What Are VO2max Estimates From Workouts and What Can They Tell Us?


Direct measurement of oxygen volume during maximal exercise, or VO2max, is regarded as the most precise method for determining cardiorespiratory fitness, which is the ability of the circulatory and respiratory systems to supply oxygen during sustained physical activity.

As more products on the market start to provide VO2max estimates, it’s important to try to understand how these models work, what are the advantages of models using certain predictors (resting heart rate, HRV, workouts data, etc.), what are the general limitations and what we can use these estimates for. In this post I’ll go over the main differences in models using no physiological data, resting physiological data and workouts data to estimate VO2max. We will show how VO2max estimates from workout data provide several advantages. In a recent publication using HRV4Training data, we showed a moderate-to-high correlation between our VO2max estimate and real life running performance over distances between the 10K and full marathon, highlighting how these VO2max estimates could be used as a proxy to performance.  Using the latest TrainingPeaks APIs, you can link HRV4Training to TrainingPeaks and get VO2max estimates directly from workouts data, as explained here.

In this post, we will analyze three sets of parameters:

  • Anthropometrics data only (or non-exercise models), including Body Mass Index (BMI), age & gender (some websites or “online calculators” use this approach).
  • Resting physiological data, including anthropometrics and resting Heart Rate (HR)  and Heart Rate Variability (HRV).
  • Sub-Maximal HR data (workouts data), such as HR while running at a certain pace, as used in HRV4Training, Firstbeat and Garmin.

Anthropometrics Data Only (Non-Exercise Models)

Models estimating VO2max using anthropometrics data only have been proposed for many years in research (see Jackson et al., published in 1990, or Baynard et al., just published). The goal is to get to a decent estimate without having to perform any measurement or test. Some of the most recent models actually do include resting heart rate measurements, as anyone can easily collect their resting heart rate, and some other models also include a person’s activity level, quantified in different ways (e.g. a number indicating how active you are).

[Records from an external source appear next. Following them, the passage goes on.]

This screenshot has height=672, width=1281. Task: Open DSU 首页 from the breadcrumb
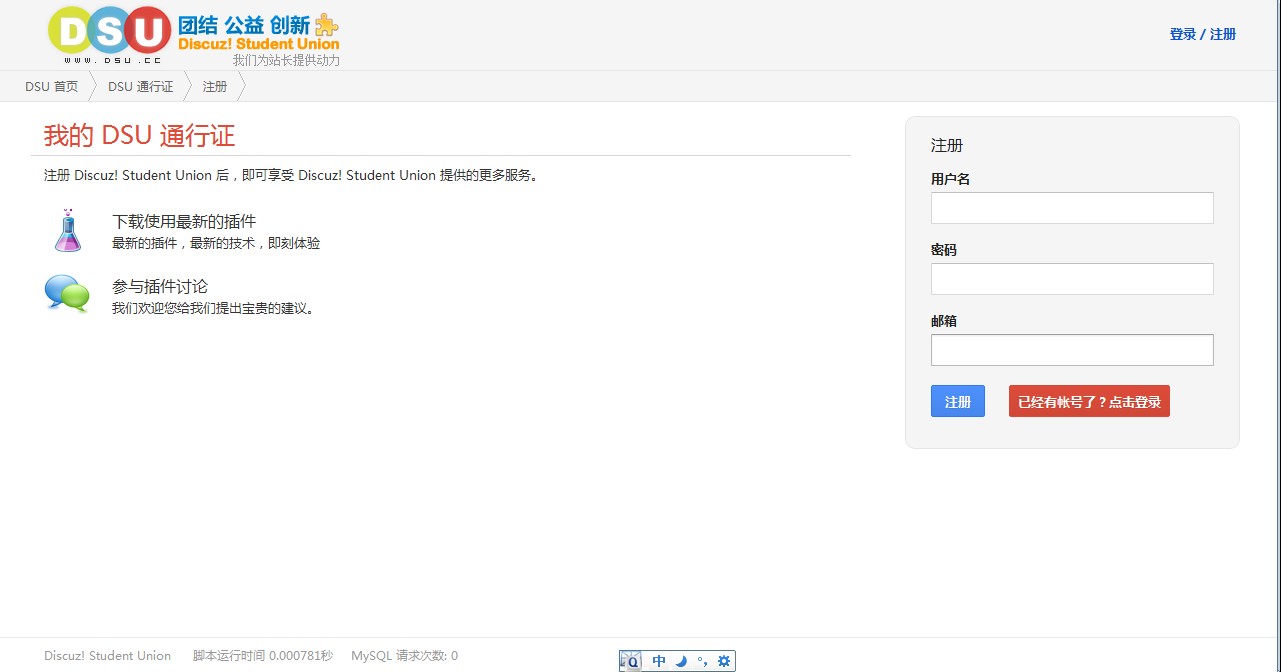point(50,86)
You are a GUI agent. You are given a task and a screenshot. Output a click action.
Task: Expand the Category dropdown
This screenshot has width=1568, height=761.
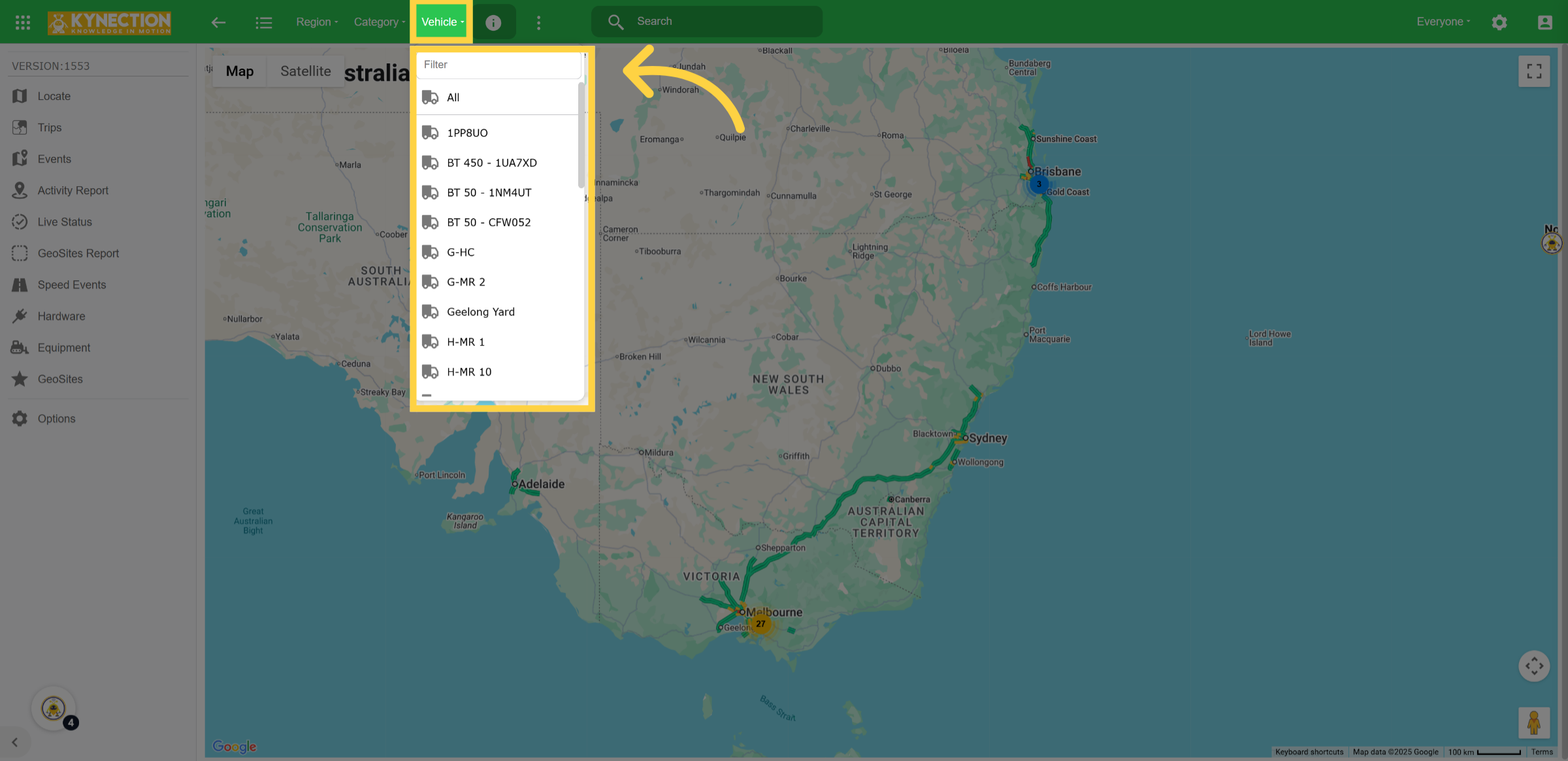click(x=379, y=22)
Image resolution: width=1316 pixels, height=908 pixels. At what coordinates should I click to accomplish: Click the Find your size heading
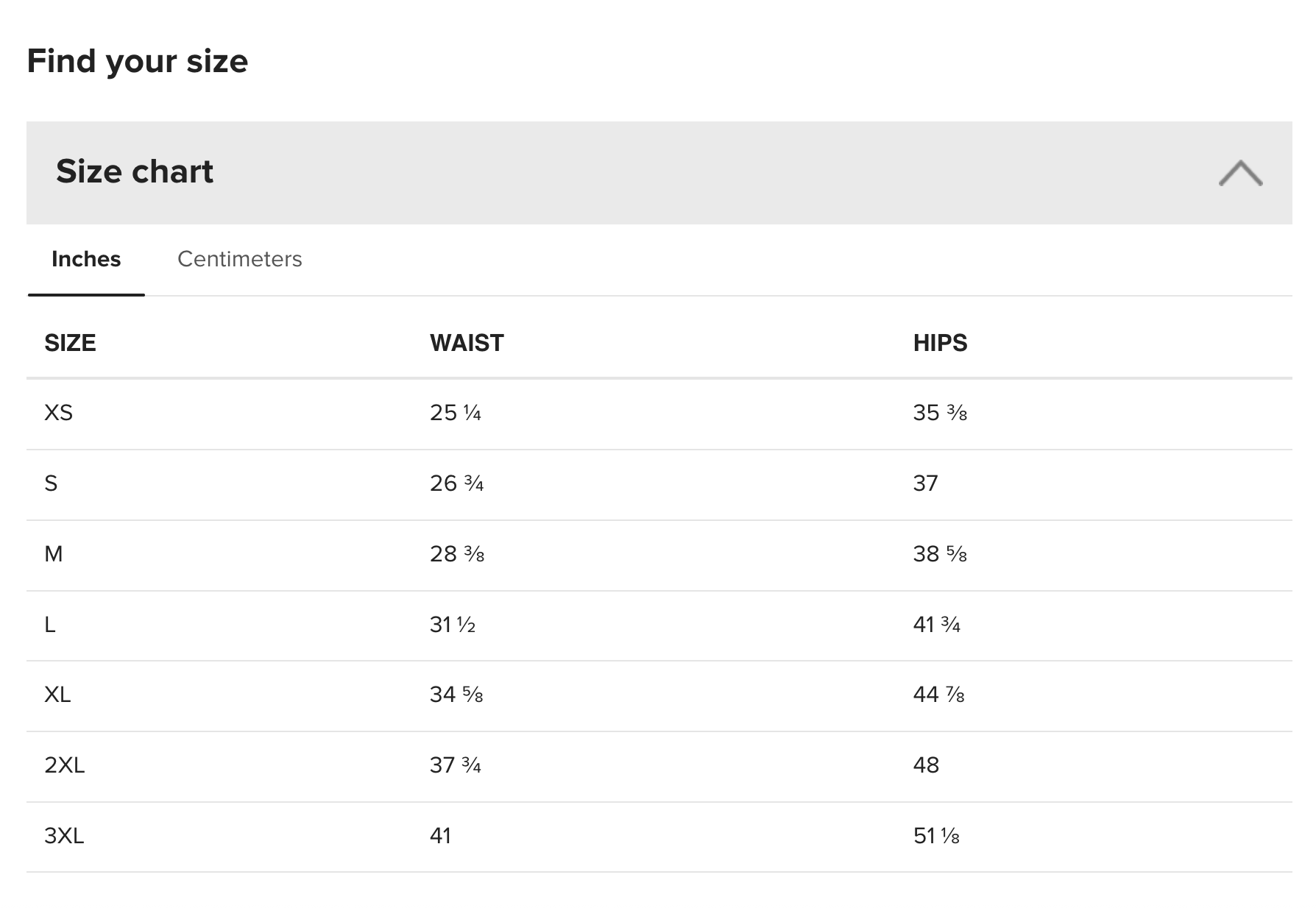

Our dataset is about 50 individuals that I collected during my PhD studies. Regardless of differences in the populations investigated, results are very similar to published literature. For example, Baynard reports R2 = 0.22 when including only BMI as predictor, and R2 = 0.57 when adding BMI, age and gender. On our dataset, when replicating the author’s work, we get R2 = 0.18 for BMI only and R2 = 0.54 when including BMI, age and gender. Considering that R2 (and any other metric) is highly dependent on the dataset (for example on how much variability we have in the data, for both predictors and predicted variables), these numbers are extremely close. A good starting point for our modeling.

Why These Variables?

VO2max is known to decrease with age, is lower in women, and is also lower in individuals with higher body fat. As the aim of these models is to be as simple as possible, BMI is typically used as a way to capture body type, even though there are obvious limitations, as BMI does not capture anything related to actual muscle mass compared to body fat.

Resting Physiological Data (HR and HRV)

Things get more interesting when we start including physiological data. What is the rationale behind including resting heart rate? Physiologically speaking, with a more active lifestyle or more specifically with aerobic training, we have changes in the heart (muscle), resulting in increased stroke volume and reduced heart rate. As heart rate reduces with increased aerobic training, and VO2max / fitness also increases, it makes a lot of sense to use resting heart rate to predict VO2max.

Now the more interesting question is, how much better can we estimate VO2max when including heart rate? If we go back to our previous dataset and include resting heart rate together with BMI, age and gender, we obtain R2 = 0.59, a small but significant improvement compared to the previous R2 = 0.54. Models including non-exercise parameters combined to physiological data have also been validated in the past, and sometimes showed poor results, see for example Esco et al., however, they do perform better than the previous models including only anthropometrics data.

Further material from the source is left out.